Impressively directed by first-time filmmaker S. Graig Zahler, Bone Tomahawk makes some very peculiar and fascinating choices — a quick cut away from the action to a bush or a mountain, for instance — that help give the movie a very distant and cold feel. That's fitting. Cold and distant is exactly what these characters are experiencing. Hot plains be damned, the mid-Manifest Destiny wilderness these protagonists trudge through is as unflinching as it is unmerciful, a place where death is common as it is brutal.
(Warning: Watch the below trailer at your own risk, as it's fairly spoiler-heavy.)
The actors at the center of the film portray their desolation quite well, with Fox especially stealing the movie through his portrayal of Brooder, a character whose very violent (and often immoral) ways serve as a prime source of trouble within the group. There's indeed more a play here than first appears: After starting as a rescue movie, Bone Tomahawk quickly transforms into a film dealing with themes such as willpower and perseverance against all odds.

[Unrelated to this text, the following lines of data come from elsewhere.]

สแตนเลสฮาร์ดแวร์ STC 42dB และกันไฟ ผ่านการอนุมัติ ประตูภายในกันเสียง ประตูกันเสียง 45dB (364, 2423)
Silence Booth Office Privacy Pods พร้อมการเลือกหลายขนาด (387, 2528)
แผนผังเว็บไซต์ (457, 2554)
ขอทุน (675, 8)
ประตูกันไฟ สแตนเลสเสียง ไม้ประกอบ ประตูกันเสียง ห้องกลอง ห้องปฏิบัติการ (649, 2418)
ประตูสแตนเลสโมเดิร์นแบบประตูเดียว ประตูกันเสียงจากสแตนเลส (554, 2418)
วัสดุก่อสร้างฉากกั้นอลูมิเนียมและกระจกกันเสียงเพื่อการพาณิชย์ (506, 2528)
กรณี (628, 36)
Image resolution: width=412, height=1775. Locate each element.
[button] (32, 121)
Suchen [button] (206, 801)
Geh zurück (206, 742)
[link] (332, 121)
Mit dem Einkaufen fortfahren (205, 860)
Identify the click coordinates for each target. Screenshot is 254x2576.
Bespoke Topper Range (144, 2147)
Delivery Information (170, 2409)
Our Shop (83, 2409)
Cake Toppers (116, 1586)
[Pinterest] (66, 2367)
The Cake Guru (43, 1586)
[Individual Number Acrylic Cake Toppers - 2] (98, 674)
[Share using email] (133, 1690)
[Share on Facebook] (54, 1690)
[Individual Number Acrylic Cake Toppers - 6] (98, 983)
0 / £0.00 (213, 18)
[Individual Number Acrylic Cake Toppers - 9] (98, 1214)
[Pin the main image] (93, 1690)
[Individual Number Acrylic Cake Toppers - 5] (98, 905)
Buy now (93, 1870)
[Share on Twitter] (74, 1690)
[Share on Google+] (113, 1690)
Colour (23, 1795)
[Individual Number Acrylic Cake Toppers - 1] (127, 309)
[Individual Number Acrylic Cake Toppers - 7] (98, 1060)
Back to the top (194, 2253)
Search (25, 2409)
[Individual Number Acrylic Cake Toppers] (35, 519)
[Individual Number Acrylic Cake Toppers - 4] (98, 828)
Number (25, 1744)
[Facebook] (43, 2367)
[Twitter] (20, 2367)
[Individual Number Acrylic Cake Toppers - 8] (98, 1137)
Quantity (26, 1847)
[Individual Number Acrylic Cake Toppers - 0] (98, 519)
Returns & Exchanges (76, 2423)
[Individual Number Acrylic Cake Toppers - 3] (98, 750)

In this case, those odds are some of the scariest cannibals you hope you never have to meet. Though designed in a way that could be criticized as being demonizing and vaguely racist — at one point someone even gets scalped — the tribe is meant to represent the harshness of the frontier life, where nothing comes easy and everyone is trying to kill you for just existing.Also, that tribe just so happens to pull off one of the top kills you'll see all year in cinema.
The action sequences too are gripping, shot so chaotically that you never really know what to expect next. It's fantastic.
There's a little fluff here and there, sure. But despite the fact its characters are wandering for most of the movie, each scene in Bone Tomahawk feels vital.
Impressive stuff for a first-timer like Zahler. Bone Tomahawk feels remarkaby accomplished.
Grade: B+.
An earlier version of this review originally ran as part of Screen Invasion's coverage for Fantastic Fest 2015.